#### PROBLEM DESCRIPTION
Pull out every line of the records below that contains the string "should". Case counts.

#### MATERIAL FOR THE TASK
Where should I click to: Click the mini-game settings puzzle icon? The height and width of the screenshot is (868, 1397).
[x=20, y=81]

---

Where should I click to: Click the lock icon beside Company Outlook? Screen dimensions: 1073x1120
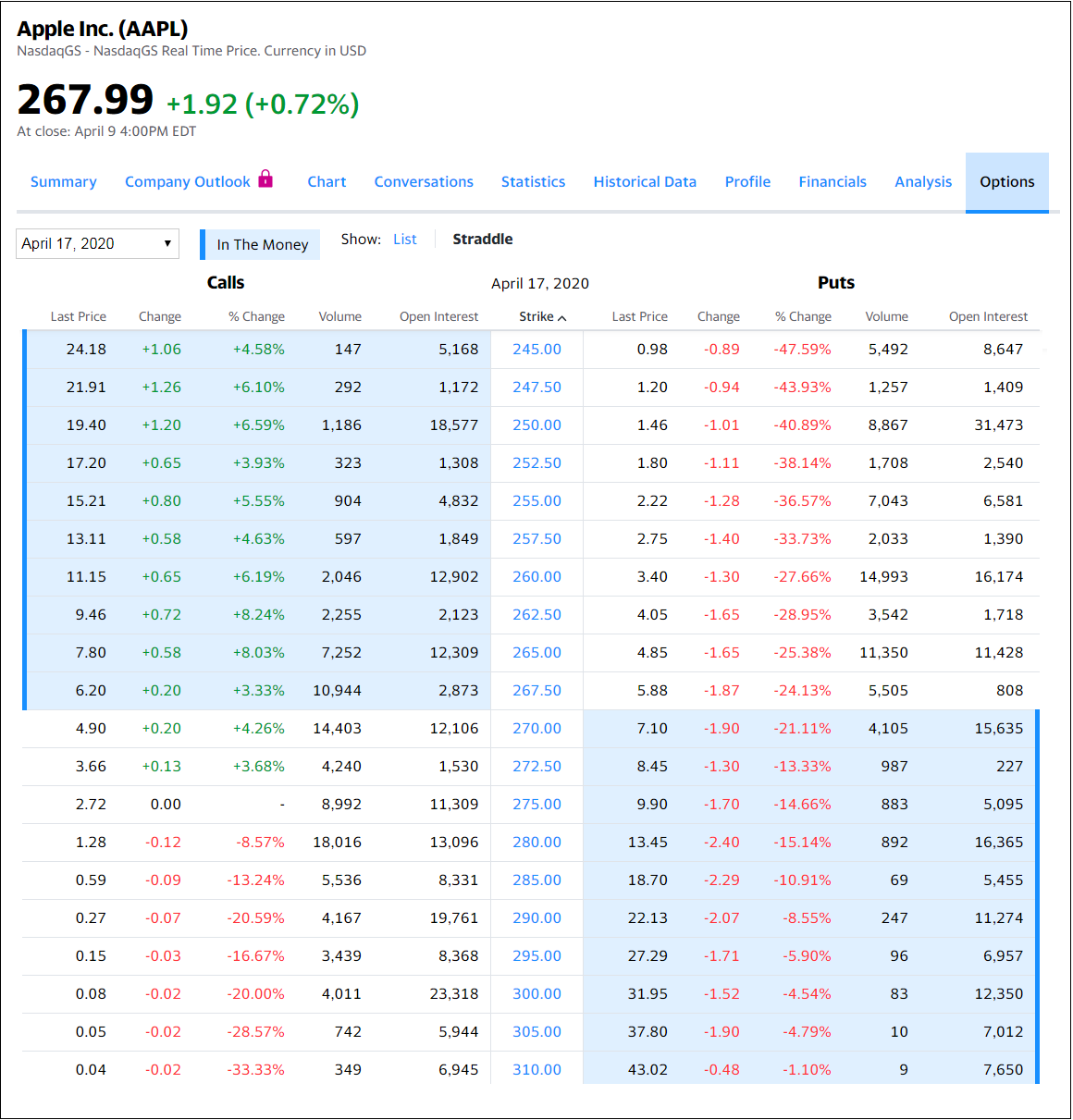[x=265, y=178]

--

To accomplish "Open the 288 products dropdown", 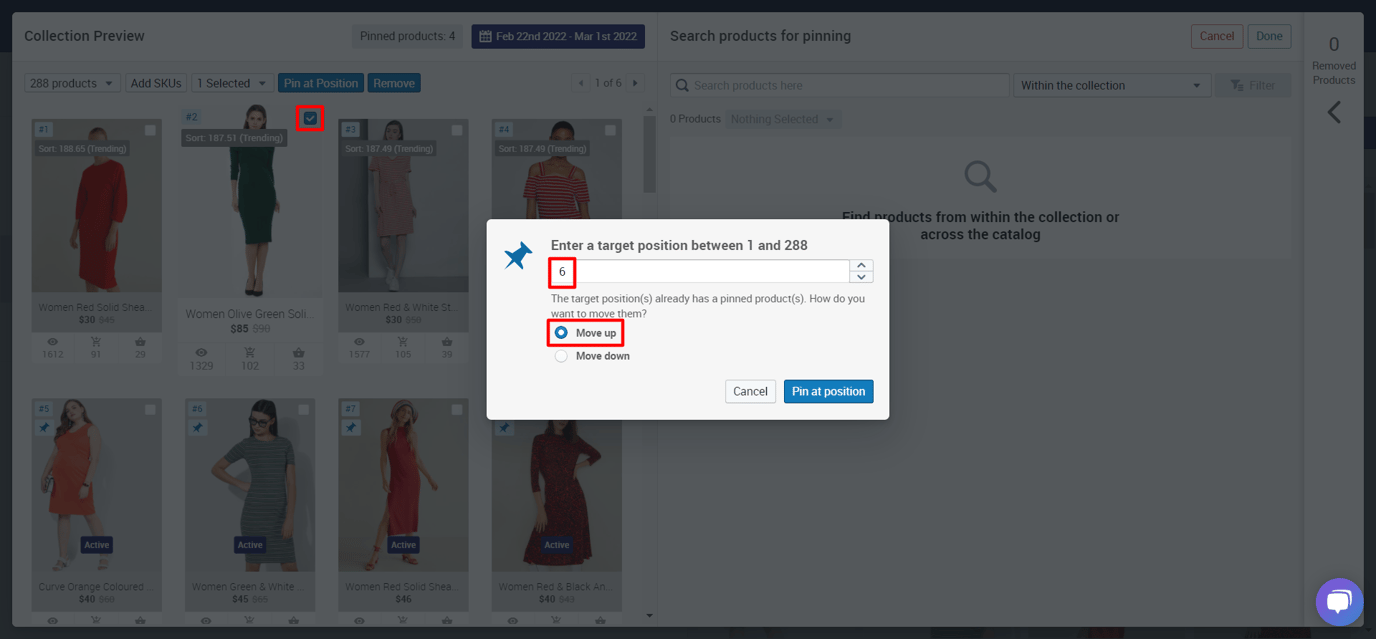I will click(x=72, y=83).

#### FULL SOLUTION
Where should I click to: Click the mini-game settings puzzle icon? The height and width of the screenshot is (868, 1397).
Where should I click to: Click the lock icon beside Company Outlook? Screen dimensions: 1073x1120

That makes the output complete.